To Move Forward, What Are You Willing to Give Up?
“In a lot of cases, leaders have gotten to where they are by doing high-status work — by gaming the system. But one of the gifts that leadership can give their teams is for them to choose to personally discontinue that dynamic, and to model something different.” It’s a difficult choice, and Matt recognizes the risk that leaders face in challenging the status quo, interrogating assumptions, and choosing to “call-out” team-members who solely pursue high-status work. “But the best leaders that I’ve worked with are willing to take on that risk.”

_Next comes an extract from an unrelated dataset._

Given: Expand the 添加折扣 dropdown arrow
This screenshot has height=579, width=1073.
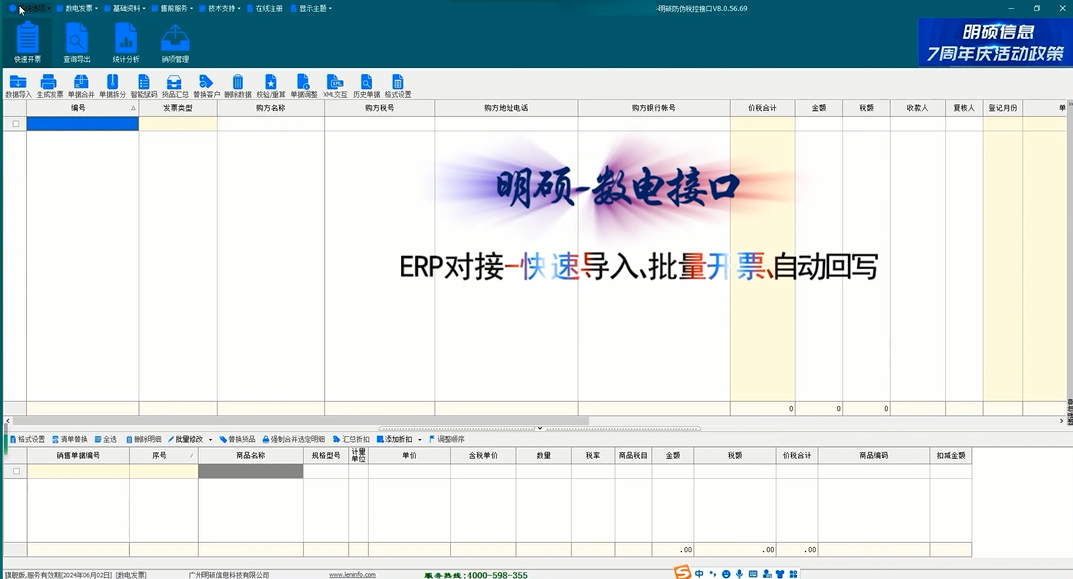Looking at the screenshot, I should tap(419, 440).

In addition to embodying the change, the way a leader publicly recognizes low-status work is important. Low-status work should not be seen as “dues-paying,” Matt said. The most effective way to elevate low-status work is to identify its positive effects. Publicly thanking the person who provided the team with sandwiches during their meeting so that the team could continue their collaboration uninterrupted, is an example. A leader could say, “This team would not have been able to deliver this project if not for…” or, “Thanks to the supportive efforts we received from X, this team’s morale improved, our facilitative needs were met, and we were able to close this deal.”
I saved my favorite question for Matt for last: What does the future of the way we work look like to you? I found his answer inspiring: “I hope the future involves more and better communication and collaboration,” Matt said. “Communication is the only way for complex humans to solve complex problems together. And, I think that the first question people should ask as they move forward should be, what are they willing to give up? Too many organizations say that they want the control and predictability of the old way of working, but they also want the speed and flexibility of the new way of working. That’s impossible. So, what are you willing to give up?” Matt expects prospective consulting clients to answer that question with a list. “Once they do, then I say, okay, let’s talk.”
You can reach Matt LeMay, and find his books, Agile for Everybody and Product Management in Practice, at MattLeMay.com. Matt would also like you to know about a project under his development — onepageonehour.com, where you can take a pledge to spend no more than one hour on any one deliverable, before sharing it with your colleagues. “Not unlike the pursuit of high-status work, we spend too much time making things impressive, rather than useful,” Matt said, and he admitted that the shift from perfectionism to collaboration isn’t easy. In this way, Matt inspired me to look at my own work practices, and to consider how I want to build on what I’ve learned by collaborating to achieve the greatest value, rather than just working to impress.